Con un estilo desenfadado, que apela en forma directa a un tú correspondiente al
lector, Salinger nos introduce en la problemática
del adolescente de todos los tiempos, el que busca explicación y el sentido de su vida, una vez traspasado ese umbral seguro de la infancia.
El personaje, narrador protagonista, después de aclarar al
lector algunas cosas que le parecen importante, recorre un largo periplo desde Pency hasta su casa en Nueva York en busca de respuestas a su problemática. Respuestas que no encuentra en el camino. Por el contrario, el anecdotario revela que cada acontecimiento vivido, lo va hundiendo más en el estado depresivo que viene devastando su vida estudiantil. Salvo, el recuerdo y el encuentro con su hermana menor Phoebe, a quien Holden ama y admira más que a ninguna otra persona en el mundo. A Holden lo han expulsado de distintos colegios por motivos de rendimiento, y ese viaje de retorno a su casa otra vez con malas noticias, lo dilatará todo lo
posible.
Este hecho singular, induce a pensar en la posible tesis planteada por Salinger en la novela respecto del quiebre emocional que significa pasar de un estado de conciencia a otro.
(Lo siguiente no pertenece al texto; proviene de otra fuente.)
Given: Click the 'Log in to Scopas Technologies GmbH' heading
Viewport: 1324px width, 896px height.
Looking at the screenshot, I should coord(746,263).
Junto al descubrimiento de la realidad del yo, hecho que se produce en plena adolescencia, sobreviene el quiebre existencial que a muchos jóvenes y a otros no tan jóvenes, los conduce al rechazo de la realidad, llevándolos por el mundo angustiados y sin rumbo. Holden siente cercanía con Phoebe porque ella no ha perdido la inocencia del niño, no ha entrado todavía al mundo infinito del yo, por donde vaga sin sentido el protagonista. Y busca aferrarse a ella, porque a su edad los paradigmas son todavía sólidos y firmes como verdaderas columnas de catedral.
La novela, desde luego, ofrece diversas lecturas. Pero en lo fundamental acota el mundo adolescente, y de ahí su cercanía con el lector joven que se descubre a sí mismo en un Holden desorientado y sorprendido como él mismo.